--- SUPPLIED INFORMATION Enclosed Below ---

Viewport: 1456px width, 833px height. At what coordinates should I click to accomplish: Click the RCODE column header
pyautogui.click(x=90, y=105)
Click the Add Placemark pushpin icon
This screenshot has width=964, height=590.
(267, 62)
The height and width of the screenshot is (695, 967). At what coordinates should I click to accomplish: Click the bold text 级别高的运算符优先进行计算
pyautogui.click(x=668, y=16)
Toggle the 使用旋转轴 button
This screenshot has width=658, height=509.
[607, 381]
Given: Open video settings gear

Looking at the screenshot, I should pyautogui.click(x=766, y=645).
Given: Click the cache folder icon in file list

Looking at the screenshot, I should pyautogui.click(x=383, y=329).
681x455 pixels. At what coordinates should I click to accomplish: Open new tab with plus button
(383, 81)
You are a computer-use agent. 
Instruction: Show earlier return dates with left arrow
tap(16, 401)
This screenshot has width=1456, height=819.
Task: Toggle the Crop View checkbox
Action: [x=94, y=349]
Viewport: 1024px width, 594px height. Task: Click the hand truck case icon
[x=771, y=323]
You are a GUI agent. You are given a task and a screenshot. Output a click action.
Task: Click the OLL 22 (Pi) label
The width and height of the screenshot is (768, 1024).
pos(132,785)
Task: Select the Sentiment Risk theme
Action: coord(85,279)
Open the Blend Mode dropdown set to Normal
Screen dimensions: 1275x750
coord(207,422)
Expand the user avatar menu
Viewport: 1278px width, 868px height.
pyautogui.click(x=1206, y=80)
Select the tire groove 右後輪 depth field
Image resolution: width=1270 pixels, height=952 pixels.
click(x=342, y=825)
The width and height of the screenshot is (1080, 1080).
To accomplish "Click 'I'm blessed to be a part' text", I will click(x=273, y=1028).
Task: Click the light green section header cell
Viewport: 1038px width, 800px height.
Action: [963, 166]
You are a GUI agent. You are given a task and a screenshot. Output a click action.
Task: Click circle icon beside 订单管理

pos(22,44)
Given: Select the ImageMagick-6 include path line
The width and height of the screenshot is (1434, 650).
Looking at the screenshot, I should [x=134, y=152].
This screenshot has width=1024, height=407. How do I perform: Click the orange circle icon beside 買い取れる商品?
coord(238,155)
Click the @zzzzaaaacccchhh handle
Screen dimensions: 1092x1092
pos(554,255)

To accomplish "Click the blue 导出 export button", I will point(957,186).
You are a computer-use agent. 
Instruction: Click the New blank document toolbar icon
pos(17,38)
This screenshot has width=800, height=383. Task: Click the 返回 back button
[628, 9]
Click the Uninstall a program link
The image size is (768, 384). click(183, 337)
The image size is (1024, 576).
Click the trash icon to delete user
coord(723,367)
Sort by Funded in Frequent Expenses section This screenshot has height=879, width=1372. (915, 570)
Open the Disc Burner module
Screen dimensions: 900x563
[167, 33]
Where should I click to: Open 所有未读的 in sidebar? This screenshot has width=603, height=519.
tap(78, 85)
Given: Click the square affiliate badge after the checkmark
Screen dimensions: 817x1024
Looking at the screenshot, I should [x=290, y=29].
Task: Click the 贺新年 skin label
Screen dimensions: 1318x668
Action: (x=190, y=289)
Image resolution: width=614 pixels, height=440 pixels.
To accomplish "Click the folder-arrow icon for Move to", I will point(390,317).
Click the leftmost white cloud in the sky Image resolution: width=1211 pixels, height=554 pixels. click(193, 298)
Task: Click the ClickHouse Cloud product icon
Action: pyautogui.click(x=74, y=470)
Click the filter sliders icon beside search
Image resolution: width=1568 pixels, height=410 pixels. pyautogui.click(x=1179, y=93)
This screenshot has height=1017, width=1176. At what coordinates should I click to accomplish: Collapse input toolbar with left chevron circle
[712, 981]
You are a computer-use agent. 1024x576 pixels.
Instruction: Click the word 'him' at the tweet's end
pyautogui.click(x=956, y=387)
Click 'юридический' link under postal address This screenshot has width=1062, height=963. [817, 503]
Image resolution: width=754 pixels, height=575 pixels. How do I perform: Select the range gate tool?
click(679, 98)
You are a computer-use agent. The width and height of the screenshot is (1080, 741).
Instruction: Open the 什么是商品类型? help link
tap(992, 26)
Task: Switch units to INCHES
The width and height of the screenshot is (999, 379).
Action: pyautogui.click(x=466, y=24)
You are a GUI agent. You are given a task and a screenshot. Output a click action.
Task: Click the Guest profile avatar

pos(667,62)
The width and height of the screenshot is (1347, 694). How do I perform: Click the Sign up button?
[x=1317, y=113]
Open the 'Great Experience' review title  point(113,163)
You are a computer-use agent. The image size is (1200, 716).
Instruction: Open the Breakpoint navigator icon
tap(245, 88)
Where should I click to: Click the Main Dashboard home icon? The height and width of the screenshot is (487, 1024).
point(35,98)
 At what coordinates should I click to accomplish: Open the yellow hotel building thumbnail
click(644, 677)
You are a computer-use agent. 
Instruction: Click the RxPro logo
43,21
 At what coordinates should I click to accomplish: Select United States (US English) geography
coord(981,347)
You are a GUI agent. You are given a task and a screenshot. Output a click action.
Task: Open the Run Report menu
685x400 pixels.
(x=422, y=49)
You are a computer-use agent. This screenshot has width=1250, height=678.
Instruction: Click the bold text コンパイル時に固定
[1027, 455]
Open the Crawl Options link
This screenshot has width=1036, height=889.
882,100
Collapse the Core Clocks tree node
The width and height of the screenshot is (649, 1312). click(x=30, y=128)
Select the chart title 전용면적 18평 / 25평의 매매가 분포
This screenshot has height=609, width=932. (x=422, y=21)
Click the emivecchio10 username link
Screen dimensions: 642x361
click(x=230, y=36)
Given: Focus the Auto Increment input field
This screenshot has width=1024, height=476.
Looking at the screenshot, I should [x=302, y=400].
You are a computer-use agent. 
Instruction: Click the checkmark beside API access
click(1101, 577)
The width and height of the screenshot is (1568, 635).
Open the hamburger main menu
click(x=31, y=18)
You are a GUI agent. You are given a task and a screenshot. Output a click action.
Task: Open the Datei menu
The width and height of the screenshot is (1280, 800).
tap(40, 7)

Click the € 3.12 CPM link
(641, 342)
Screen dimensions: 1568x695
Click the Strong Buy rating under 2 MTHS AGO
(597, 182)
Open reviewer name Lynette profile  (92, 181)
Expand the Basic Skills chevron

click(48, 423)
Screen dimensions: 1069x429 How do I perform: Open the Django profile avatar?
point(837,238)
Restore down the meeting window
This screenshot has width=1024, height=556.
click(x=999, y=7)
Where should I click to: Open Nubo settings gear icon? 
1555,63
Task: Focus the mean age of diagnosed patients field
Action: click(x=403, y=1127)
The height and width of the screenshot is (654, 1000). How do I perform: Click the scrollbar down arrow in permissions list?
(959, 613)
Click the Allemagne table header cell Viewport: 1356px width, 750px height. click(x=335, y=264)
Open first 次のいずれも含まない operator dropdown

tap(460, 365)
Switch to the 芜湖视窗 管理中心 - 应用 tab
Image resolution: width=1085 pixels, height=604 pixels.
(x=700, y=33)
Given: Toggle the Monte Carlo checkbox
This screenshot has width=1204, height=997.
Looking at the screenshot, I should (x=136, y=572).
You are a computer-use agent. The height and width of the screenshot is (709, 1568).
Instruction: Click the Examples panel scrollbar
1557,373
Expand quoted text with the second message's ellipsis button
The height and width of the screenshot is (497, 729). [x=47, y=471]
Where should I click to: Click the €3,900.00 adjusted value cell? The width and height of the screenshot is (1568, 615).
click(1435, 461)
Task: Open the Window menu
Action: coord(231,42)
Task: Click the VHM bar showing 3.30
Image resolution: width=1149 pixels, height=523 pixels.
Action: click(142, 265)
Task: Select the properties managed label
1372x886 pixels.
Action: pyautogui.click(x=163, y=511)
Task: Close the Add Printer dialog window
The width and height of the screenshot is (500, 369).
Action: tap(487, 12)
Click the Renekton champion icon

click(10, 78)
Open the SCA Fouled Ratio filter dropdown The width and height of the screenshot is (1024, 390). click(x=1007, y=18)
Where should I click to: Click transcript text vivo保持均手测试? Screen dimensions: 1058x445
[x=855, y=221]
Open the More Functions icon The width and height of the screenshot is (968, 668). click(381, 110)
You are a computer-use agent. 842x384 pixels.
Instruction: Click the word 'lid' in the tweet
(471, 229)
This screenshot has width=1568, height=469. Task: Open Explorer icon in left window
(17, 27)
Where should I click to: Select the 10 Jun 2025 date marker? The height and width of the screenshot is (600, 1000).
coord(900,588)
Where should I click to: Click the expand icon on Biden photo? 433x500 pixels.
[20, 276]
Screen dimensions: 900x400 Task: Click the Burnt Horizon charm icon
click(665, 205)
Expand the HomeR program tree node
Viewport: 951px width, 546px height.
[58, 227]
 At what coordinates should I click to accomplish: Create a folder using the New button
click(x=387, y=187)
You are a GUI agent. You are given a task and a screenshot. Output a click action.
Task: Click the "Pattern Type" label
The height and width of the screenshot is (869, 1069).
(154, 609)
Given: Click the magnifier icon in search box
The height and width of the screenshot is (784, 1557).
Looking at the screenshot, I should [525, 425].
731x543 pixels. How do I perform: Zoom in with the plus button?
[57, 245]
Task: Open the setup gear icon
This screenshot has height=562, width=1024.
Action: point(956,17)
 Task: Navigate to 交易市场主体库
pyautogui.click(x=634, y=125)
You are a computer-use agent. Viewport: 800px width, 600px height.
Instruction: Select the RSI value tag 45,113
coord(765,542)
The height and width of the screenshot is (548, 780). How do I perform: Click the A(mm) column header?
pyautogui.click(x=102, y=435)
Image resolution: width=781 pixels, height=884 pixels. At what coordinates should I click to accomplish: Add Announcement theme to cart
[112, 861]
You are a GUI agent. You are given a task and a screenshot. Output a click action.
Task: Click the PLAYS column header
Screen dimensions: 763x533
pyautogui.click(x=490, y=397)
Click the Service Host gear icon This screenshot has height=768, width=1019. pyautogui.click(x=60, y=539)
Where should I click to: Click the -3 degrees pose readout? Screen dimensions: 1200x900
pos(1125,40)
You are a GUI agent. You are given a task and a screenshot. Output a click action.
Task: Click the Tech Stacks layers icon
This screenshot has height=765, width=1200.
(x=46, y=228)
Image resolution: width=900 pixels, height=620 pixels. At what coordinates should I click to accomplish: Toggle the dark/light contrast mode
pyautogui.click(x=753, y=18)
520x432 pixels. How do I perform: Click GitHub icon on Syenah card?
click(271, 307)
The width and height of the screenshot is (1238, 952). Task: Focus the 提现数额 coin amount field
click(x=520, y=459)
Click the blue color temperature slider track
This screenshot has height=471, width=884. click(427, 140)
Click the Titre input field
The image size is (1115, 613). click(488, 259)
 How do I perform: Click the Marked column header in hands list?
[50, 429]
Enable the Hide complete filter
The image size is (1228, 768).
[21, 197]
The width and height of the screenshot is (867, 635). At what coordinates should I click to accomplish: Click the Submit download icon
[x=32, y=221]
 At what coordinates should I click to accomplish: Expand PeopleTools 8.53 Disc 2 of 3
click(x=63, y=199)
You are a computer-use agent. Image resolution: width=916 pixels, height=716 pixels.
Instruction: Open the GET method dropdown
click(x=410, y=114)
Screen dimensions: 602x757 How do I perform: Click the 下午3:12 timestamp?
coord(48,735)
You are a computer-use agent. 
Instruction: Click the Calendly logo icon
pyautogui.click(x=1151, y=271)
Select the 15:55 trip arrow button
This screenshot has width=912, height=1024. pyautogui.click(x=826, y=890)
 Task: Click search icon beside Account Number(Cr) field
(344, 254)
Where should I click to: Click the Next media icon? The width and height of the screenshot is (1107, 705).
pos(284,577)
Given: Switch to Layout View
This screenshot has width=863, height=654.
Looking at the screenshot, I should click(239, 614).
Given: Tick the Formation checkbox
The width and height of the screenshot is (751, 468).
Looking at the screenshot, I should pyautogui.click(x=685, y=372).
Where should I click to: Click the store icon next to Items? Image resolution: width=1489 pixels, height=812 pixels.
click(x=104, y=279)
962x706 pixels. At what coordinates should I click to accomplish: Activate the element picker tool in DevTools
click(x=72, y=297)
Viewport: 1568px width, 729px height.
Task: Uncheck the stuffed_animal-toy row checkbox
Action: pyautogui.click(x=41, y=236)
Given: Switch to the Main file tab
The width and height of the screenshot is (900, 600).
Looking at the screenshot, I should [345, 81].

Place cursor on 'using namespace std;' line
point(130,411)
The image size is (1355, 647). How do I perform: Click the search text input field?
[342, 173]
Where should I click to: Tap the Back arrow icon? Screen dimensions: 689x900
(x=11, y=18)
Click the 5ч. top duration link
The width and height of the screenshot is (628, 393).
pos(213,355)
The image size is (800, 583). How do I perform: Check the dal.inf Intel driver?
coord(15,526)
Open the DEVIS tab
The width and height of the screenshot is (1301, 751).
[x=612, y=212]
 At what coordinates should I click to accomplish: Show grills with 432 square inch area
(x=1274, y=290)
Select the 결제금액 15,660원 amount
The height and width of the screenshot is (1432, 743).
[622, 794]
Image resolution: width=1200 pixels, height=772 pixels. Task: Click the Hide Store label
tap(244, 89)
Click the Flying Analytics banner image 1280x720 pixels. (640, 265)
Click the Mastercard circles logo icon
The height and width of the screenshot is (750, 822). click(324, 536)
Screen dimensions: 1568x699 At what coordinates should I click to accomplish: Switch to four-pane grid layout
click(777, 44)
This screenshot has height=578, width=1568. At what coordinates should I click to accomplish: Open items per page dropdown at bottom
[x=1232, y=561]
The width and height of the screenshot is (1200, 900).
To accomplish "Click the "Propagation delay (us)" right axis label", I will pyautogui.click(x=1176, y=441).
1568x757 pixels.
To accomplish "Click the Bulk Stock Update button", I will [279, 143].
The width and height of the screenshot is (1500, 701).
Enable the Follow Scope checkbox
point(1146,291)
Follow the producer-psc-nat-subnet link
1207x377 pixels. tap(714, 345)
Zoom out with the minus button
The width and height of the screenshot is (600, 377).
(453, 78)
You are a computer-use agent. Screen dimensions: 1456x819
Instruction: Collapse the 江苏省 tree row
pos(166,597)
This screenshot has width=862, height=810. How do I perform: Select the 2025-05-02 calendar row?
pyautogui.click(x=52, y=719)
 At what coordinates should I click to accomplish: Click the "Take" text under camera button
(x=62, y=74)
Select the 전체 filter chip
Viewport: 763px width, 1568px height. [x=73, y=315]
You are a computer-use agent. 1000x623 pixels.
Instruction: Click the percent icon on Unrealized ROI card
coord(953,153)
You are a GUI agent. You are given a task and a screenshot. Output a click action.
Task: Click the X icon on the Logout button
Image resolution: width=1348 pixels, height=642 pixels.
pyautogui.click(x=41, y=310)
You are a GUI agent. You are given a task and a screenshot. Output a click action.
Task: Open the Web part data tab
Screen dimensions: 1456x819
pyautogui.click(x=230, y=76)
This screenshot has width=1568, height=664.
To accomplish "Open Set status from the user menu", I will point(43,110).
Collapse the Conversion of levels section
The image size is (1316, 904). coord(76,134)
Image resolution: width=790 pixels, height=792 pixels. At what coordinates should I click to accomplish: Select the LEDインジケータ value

--- End of Enclosed SUPPLIED INFORMATION ---

- _PROBLEM TO SOLVE_
When the string "part" occurs in a line of the material, that line belongs in the answer.

- _RESULT_
To accomplish "Click 'I'm blessed to be a part' text", I will click(x=273, y=1028).
Task: Open the Web part data tab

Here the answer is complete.